Das hier ist ein weiter Teil der "Bis wir uns wiedersehen"- Storyline. Ich hoffe er gefällt euch. Wie immer freue ich mich über euer Feedback und wünsche euch ein schönes und entspanntes Wochenende. <3  


„Vorsicht, heiß." Dankend nahm sie ihm die qualmende Tasse Tee aus der Hand, die er ihr liebevoll mit zwei Beuteln Kamille und einem Schuss warmer Milch zubereitet hatte. Sie hatte sich inzwischen aus ihren triefend nassen Klamotten geschält, trug stattdessen einen zu großen Pullover von ihm und die passende Jogginghose. Ihre Beine waren angewinkelt, ihr Körper umhüllt von einer wärmenden Decke, in die er sie kurz nach ihrem Ankommen eingewickelt hatte. Sie hatte ihm bis jetzt nur bruchteilartig erklärt, was passiert war, wieso sie mitten in der Nacht vor seiner Tür auftauchte, doch er hatte eine grobe Ahnung und wollte sie am liebsten in einen schützenden Kokon hüllen, in dem ihr das alles nichts mehr anhaben konnte. „Du weißt, dass du so lange bleiben kannst, wie du möchtest, wie du es brauchst." Ein für immer sparte er sich. Zu gerne hätte sie ihm gesagt, dass sie ein paar Tage, Wochen bleiben würde, doch spätestens, als ihr Blick auf seinen traf, wussten sie beide, dass das nicht ging, dass sie am nächsten Tag zurück nach Hause gehen würde, zu ihren Kindern und auch zu Daniel. Ein leises Schlürfen drang durch den Raum, als sie einen ersten Schluck des heißen Tees nahm und sie ließ sich mit ihrem Kopf erschöpft gegen seine standhaltende Schulter fallen. „Ich liebe dich." Hauchte sie kaum hörbar in den Raum, zittrig, tränenerstickt, weil sie nicht wusste, was die Zukunft für sie beide bereithielt, wie lange sie noch standhaft bleiben konnte.

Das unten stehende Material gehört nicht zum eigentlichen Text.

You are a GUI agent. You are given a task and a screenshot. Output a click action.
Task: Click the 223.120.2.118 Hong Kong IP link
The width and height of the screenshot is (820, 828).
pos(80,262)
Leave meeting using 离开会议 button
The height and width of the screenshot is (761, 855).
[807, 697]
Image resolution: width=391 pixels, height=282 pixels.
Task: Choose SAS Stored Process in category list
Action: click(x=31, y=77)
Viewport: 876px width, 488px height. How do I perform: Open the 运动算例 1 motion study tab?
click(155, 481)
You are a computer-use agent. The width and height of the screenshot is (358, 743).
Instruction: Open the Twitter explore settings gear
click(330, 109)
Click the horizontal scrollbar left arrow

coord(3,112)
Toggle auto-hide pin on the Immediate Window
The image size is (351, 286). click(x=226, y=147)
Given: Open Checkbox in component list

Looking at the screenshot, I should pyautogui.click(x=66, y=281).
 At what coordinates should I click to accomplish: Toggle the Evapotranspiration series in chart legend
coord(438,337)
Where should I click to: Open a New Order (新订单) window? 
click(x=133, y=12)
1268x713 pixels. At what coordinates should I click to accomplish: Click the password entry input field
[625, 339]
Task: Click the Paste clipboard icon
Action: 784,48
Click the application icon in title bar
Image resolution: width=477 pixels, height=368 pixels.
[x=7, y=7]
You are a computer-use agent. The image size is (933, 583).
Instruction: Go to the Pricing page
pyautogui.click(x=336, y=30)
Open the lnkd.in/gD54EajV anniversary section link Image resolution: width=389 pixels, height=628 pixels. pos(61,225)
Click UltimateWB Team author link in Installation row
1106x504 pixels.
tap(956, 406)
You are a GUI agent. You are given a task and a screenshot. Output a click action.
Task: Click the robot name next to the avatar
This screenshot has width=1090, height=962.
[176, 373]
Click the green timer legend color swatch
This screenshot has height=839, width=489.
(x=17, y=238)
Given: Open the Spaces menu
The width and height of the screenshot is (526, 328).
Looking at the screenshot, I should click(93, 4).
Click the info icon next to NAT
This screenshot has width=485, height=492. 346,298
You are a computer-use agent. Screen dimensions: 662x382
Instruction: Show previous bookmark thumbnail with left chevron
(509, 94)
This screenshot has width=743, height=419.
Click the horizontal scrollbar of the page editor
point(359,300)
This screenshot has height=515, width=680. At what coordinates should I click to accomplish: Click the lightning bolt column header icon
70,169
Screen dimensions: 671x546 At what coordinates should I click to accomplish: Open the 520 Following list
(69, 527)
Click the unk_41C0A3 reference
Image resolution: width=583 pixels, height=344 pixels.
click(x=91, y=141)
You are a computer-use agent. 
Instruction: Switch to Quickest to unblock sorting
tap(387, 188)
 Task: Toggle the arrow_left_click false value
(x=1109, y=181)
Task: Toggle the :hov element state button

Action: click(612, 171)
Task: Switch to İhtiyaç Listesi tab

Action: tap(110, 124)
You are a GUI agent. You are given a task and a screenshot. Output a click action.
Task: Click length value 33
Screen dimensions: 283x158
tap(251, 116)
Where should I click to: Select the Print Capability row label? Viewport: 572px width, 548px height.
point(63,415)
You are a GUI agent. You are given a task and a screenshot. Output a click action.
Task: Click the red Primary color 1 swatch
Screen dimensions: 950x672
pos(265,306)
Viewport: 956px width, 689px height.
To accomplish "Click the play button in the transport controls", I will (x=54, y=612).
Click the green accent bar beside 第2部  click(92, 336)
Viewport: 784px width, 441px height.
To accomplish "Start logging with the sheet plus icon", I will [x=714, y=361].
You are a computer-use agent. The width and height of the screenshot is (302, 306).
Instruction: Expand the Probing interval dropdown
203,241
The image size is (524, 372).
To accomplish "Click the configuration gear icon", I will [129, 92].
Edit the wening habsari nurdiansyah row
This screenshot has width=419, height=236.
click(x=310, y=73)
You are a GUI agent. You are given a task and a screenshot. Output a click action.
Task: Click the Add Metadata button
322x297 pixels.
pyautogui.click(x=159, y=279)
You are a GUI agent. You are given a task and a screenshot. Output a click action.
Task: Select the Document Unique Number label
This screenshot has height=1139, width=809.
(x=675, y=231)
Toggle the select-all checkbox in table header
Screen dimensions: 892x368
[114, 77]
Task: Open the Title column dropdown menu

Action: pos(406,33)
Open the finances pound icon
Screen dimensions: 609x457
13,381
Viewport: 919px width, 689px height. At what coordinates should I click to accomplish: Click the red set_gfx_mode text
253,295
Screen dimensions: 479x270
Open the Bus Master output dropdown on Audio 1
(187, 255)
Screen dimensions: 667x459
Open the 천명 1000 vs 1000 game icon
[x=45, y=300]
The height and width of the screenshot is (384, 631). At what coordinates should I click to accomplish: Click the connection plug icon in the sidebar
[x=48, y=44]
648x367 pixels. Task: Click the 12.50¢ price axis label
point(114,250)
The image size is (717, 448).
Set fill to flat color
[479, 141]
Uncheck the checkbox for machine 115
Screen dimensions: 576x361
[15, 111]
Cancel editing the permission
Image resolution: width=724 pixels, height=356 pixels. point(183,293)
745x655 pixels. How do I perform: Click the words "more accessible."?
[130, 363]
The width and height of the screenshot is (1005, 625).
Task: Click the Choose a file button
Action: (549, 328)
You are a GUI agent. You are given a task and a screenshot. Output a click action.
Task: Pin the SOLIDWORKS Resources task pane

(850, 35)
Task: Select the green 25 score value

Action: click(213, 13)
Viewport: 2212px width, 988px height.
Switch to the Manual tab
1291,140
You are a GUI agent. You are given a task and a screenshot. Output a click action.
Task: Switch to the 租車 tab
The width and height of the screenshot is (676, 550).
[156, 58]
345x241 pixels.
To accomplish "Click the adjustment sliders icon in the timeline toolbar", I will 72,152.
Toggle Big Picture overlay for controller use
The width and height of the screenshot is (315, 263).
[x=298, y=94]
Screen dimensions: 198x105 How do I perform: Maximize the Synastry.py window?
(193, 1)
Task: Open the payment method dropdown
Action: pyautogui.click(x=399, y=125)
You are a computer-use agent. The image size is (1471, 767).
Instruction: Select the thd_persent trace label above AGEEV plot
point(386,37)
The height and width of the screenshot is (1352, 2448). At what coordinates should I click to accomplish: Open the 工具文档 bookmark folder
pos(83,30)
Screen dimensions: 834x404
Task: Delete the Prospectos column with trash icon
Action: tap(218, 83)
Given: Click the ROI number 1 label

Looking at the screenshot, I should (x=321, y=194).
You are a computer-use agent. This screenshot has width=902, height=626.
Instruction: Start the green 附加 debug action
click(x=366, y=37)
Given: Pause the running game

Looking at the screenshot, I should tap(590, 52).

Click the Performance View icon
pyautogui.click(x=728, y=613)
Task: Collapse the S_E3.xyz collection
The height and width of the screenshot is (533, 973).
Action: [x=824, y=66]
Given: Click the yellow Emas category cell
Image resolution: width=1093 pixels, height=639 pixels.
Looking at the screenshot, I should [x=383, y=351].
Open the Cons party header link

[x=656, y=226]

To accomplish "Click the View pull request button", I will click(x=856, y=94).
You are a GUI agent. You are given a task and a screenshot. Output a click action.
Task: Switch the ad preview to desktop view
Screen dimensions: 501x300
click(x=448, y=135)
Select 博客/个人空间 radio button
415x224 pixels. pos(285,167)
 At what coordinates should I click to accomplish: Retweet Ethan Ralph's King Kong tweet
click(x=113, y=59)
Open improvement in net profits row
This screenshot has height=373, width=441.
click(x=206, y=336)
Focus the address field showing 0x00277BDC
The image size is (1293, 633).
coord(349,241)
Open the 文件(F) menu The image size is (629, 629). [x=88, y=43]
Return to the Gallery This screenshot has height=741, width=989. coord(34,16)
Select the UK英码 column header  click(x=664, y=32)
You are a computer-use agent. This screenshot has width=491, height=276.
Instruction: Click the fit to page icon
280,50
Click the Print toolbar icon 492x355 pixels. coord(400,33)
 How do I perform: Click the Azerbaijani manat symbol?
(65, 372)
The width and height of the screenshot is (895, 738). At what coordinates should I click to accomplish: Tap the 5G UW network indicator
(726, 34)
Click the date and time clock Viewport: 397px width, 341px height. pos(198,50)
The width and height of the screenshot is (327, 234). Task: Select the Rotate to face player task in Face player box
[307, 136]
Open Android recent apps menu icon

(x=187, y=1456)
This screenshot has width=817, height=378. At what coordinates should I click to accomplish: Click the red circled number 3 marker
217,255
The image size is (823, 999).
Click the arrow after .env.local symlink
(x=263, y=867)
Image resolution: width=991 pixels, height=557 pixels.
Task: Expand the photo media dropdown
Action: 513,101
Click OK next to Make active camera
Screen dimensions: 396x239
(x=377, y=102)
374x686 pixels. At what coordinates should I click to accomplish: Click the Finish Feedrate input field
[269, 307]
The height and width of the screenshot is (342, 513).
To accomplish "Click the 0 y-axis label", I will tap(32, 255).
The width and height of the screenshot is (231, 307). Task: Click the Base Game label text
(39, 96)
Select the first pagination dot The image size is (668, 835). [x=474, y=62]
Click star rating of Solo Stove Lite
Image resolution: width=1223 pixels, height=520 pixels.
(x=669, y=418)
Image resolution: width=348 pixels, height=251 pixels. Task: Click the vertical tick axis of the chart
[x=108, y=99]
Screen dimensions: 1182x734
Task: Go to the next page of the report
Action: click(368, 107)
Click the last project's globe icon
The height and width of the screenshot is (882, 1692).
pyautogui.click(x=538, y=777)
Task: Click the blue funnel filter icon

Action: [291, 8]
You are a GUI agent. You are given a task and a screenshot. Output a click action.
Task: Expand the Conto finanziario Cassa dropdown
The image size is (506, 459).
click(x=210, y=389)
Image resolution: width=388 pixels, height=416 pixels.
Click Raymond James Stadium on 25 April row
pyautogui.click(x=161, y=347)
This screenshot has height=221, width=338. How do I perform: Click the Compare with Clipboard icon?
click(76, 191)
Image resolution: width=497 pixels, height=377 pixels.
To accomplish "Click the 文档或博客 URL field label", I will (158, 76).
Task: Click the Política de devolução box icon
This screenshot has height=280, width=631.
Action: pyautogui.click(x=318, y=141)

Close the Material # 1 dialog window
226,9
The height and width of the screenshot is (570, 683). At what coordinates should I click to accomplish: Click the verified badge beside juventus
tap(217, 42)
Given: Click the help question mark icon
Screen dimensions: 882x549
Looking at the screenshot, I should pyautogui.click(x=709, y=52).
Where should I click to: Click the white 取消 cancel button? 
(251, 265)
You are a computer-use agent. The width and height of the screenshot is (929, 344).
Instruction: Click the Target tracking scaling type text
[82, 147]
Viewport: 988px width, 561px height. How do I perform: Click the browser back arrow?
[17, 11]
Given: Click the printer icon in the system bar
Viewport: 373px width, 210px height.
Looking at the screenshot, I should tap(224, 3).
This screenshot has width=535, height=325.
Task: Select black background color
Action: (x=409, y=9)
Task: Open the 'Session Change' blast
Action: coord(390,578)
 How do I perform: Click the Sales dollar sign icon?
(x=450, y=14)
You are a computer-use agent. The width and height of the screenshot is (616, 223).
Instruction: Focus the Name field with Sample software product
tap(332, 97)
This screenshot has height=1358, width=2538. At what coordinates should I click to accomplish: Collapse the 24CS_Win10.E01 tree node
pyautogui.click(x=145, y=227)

So vorsichtig wie möglich, trug er sie rüber ins Schlafzimmer. Er hatte sie nicht darin gehindert, auf der Couch, an seine Schulter gelehnt, einzuschlafen, weil sie so unfassbar erschöpft gewesen war und er den Moment so sehr genossen hatte. Er hatte dagesessen, in der Dunkelheit, beobachtend, aufpassend. Es war kaum greifbar für ihn, was er inzwischen für sie empfand. Noch nie zuvor hatte er so geliebt, so tief, so durchdringend, so intensiv. Umso mehr zerbrach es ihn, wie aussichtslos ihre gemeinsame Situation war, dass sie zeitnah keine tatsächliche Beziehung führen würden. Manchmal wünscht er sich, dass sie frei war, dass sie nichts und niemand band, an das Leben, dass sie vor ihm geführt hatte, keine Kinder, kein Mann, doch sein schlechtes Gewissen durchkreuzte diese Gedanken, ließen ihn sich dafür schämen, dass er so dachte.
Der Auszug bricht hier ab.